§ **TASK GOAL**: Strip out the pictures and transcribe the records that follow exactly.

== == ==

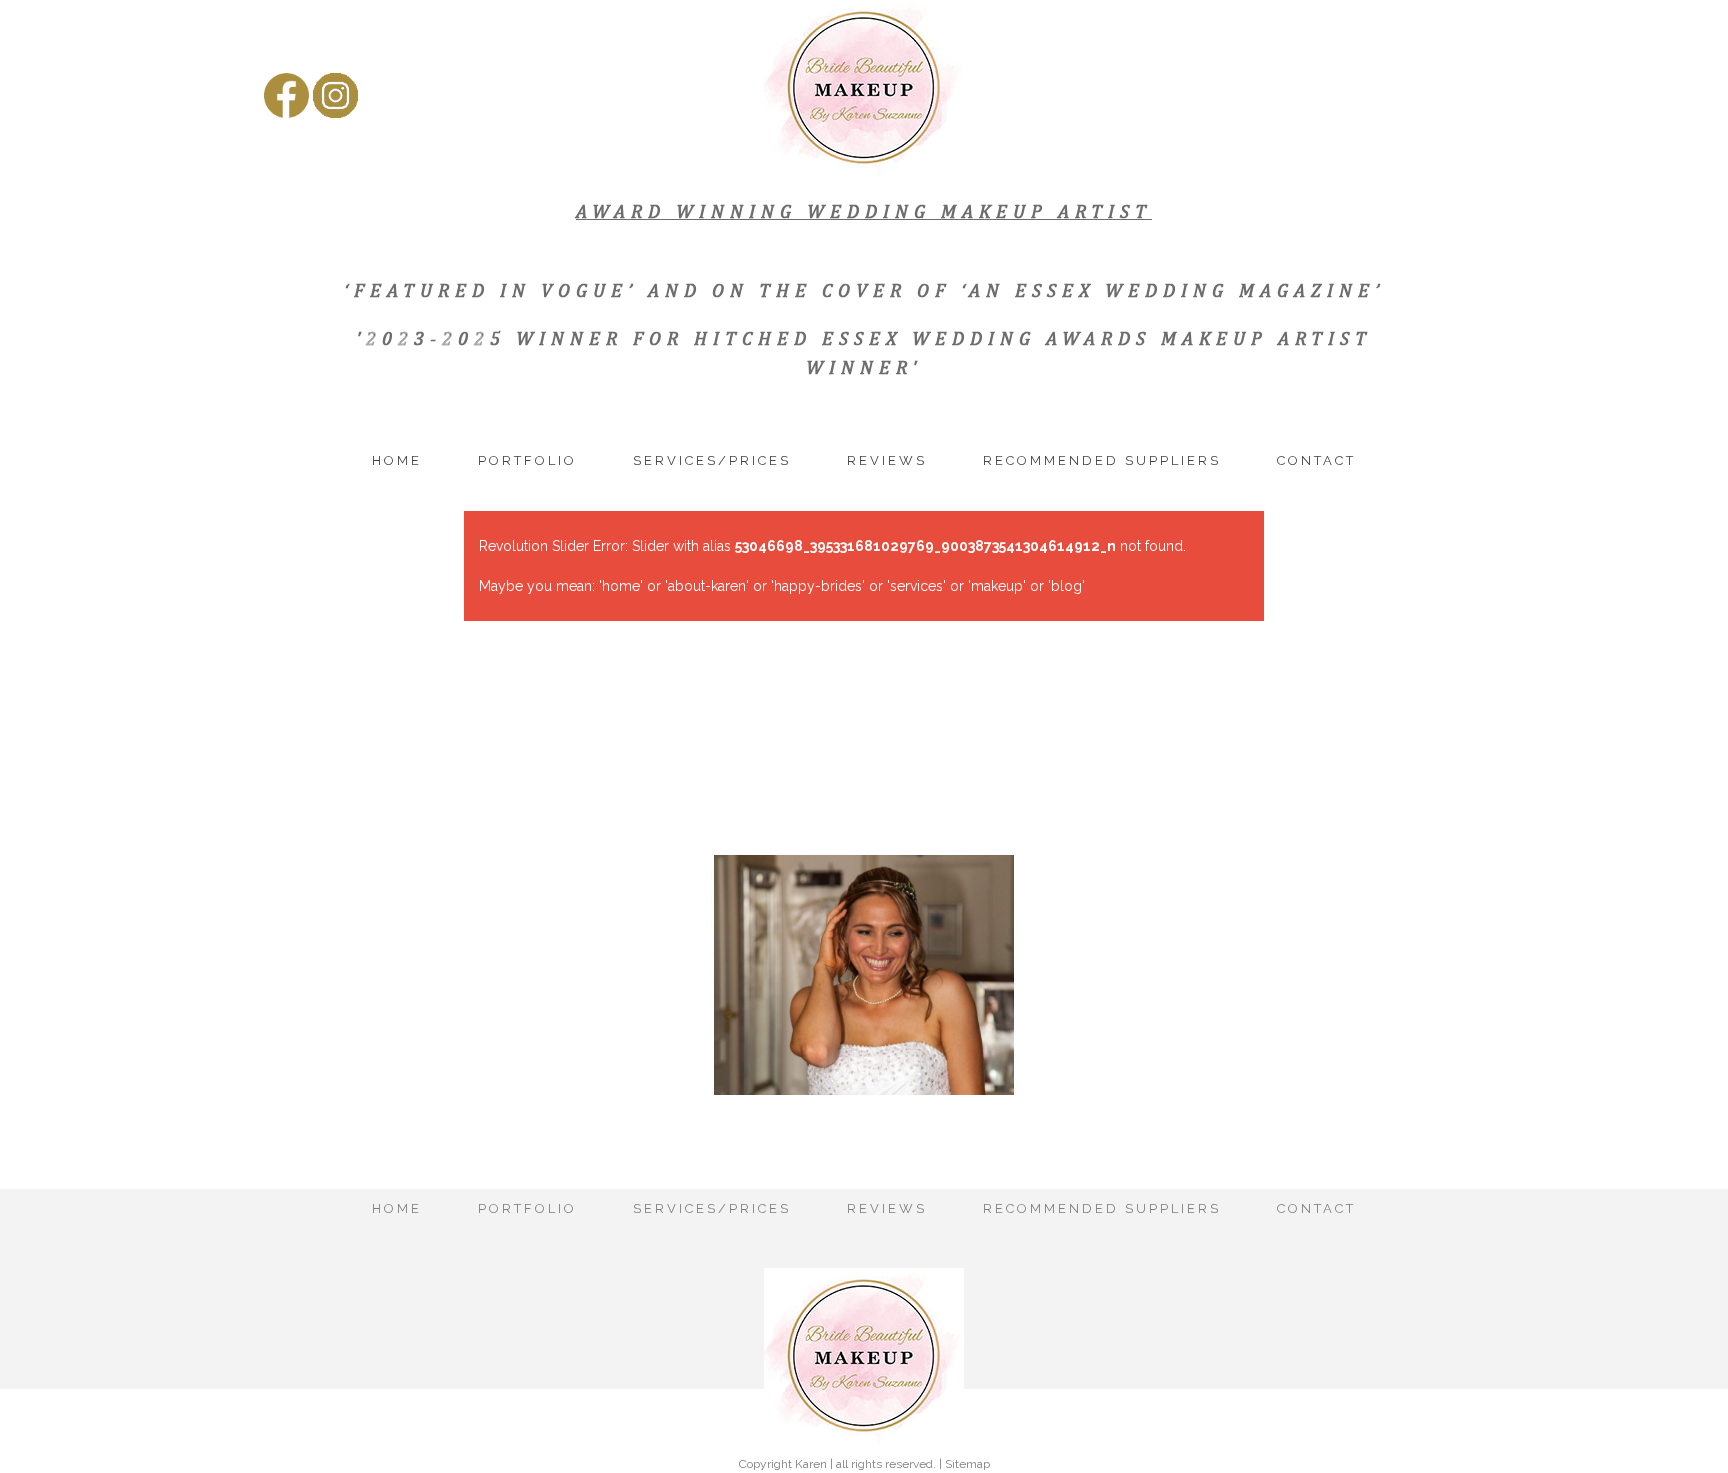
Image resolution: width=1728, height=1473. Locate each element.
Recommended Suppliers (1102, 460)
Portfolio (527, 460)
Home (397, 460)
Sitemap (967, 1464)
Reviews (887, 460)
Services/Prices (712, 460)
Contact (1316, 460)
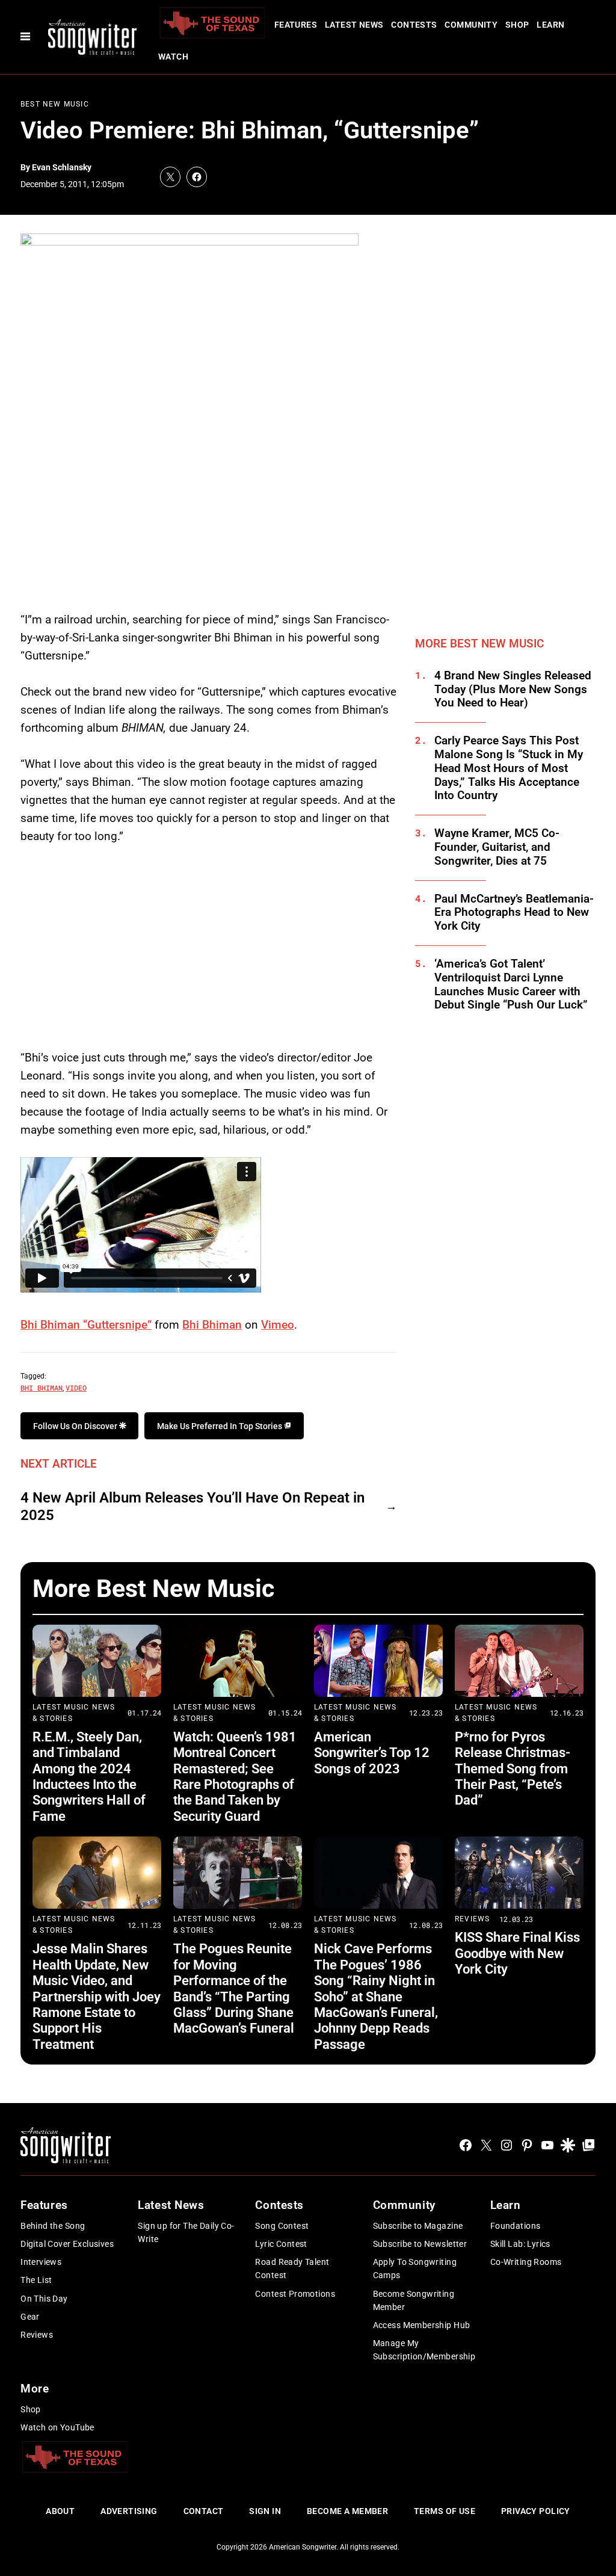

== == ==

§ **RESULT OF THE EXERCISE**:
Image resolution: width=1728, height=1473. Locate each element.
Recommended Suppliers (1102, 460)
Portfolio (527, 460)
Home (397, 460)
Sitemap (967, 1464)
Reviews (887, 460)
Services/Prices (712, 460)
Contact (1316, 460)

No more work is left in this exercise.